The caveat is, as academic Tridib Banerjee pointed out back in 2001: “The public is welcome as long as they are patrons of shops and restaurants, office workers, or clients of businesses located on the premises. But access to and use of the space is only a privilege and not a right” – hence the stories of security guards removing protesters or homeless people who threaten the aspirational appeal of places like Granary Square.

In the US, developers have taken this kind of space-curation even further, using public spaces as part of their formula for attracting the right kind of worker, as well as consumer, for nearby businesses. In Cincinnati, developer 3CDC transformed the notoriously crime-ridden Over-The-Rhine (OTR) neighbourhood into a young professional paradise. Pouring $47m into an initial make-over in 2010, 3CDC beautified parks and public space as well as private buildings.

To do so, the firm received $50 million  in funding from corporations like Procter and Gamble, whose Cincinnati headquarters sits to the South-West of OTR. This kind of hyper-gentrification has profoundly change the demographics of the neighbourhood – to the anger of many long-term residents – attracting, essentially, the kind of people who work at Procter and Gamble.

Elsewhere, in cities like Alpharetta, Georgia, 3CDC have taken their public space management even further, running events and entertainment designed to attract productive young people to otherwise dull neighbourhoods.

Data pools

The proposed partnership between the city of Toronto and Sidewalk Labs (owned by Google’s parent company Alphabet) has highlighted another motive for companies to own public space: the most modern of all resources, data.

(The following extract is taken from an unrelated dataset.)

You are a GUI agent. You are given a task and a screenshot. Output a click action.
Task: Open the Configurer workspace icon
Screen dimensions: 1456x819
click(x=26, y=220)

Data collection is at the heart of the ‘smart city’ utopia: the idea that by turning public spaces and the people into them into a vast data pool, tech companies can find ways to improve transport, the environment and urban quality of life. If approved next year, Sidewalk would take over the mostly derelict east waterfront area, developing public and private space filled with sensors.

 Of course, this isn’t altruism. The Globe and Mail describe Sidewalk’s desired role as “the private garbage collectors of data”. It’s an apt phrase that reflects the merging of public service and private opportunity in Toronto’s future public space.

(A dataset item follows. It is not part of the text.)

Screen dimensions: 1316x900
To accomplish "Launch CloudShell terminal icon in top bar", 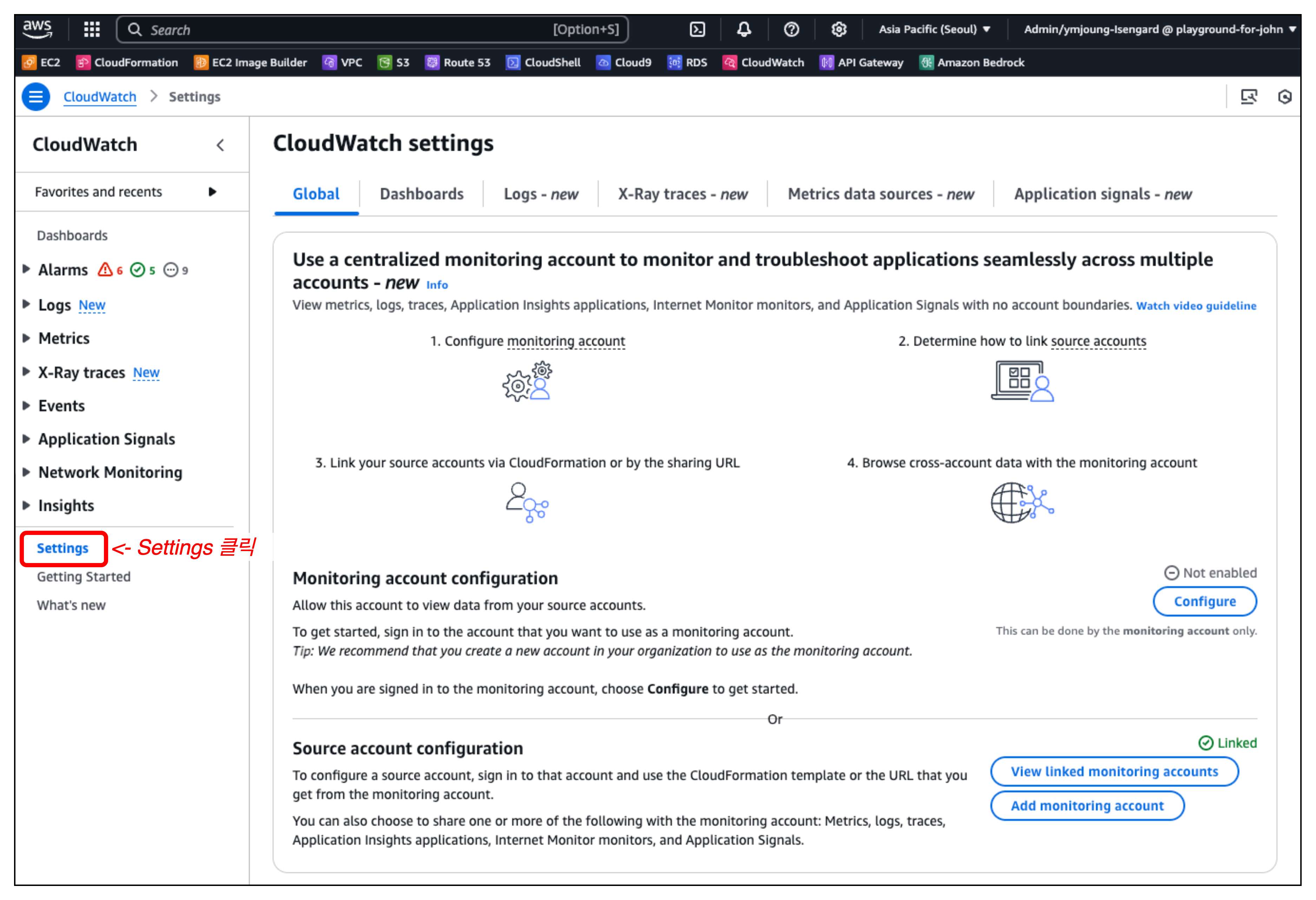I will pyautogui.click(x=697, y=29).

The data that Sidewalk could collect in Toronto would be used by Google in its commercial projects. Indeed, they’ve already done so in New York’s LinkNYC and London’s LinkUK. Kiosks installed around the cities provide the public with wifi and charging points, whilst monitoring traffic and pedestrians and generating data to feed into Google Maps.

The subway station at Hudson Yards, New York City. Image: Getty.

This is all pretty anodyne stuff. Data on how we move around public spaces is probably a small price to pay for more efficient transport information, and of course Sidewalk don’t own the areas around their Link Kiosks. But elsewhere companies’ plans to collect data in their POPS have sparked controversy. In New York’s Hudson Yards development – which Sidewalk also has a stake in – ambiguity over how visitors and residents can opt out of sharing their data when in its public square, have raised concerns over privacy.

In Toronto, Sidewalk have already offered to share their data with the city. However, Martin Kenney, researcher at the University of California at Davis and co-author of 2016’s ‘The Rise of the Platform Economy’, has warned that the potential value of a tech company collecting a community’s data should not be underestimated. “What’s really important is the deals Toronto cuts with Sidewalk may set terms and conditions for the rest of the world," he said after the announcement in October.

The project could crystallise all three motives behind the ownership of POPS. Alongside data collection, Sidewalk will likely have some leeway over planning regulations and will certainly tailor its public spaces to its ideal workers and consumers – Google have already announced that it would move its Canadian headquarters, from their current location in Downton Toronto, into the first pilot phase of the development.

Even if the Sidewalks Lab project never happens, the motives behind companies’ ownership of POPS tell us that cities’ public realms are of increasing interest to private hands.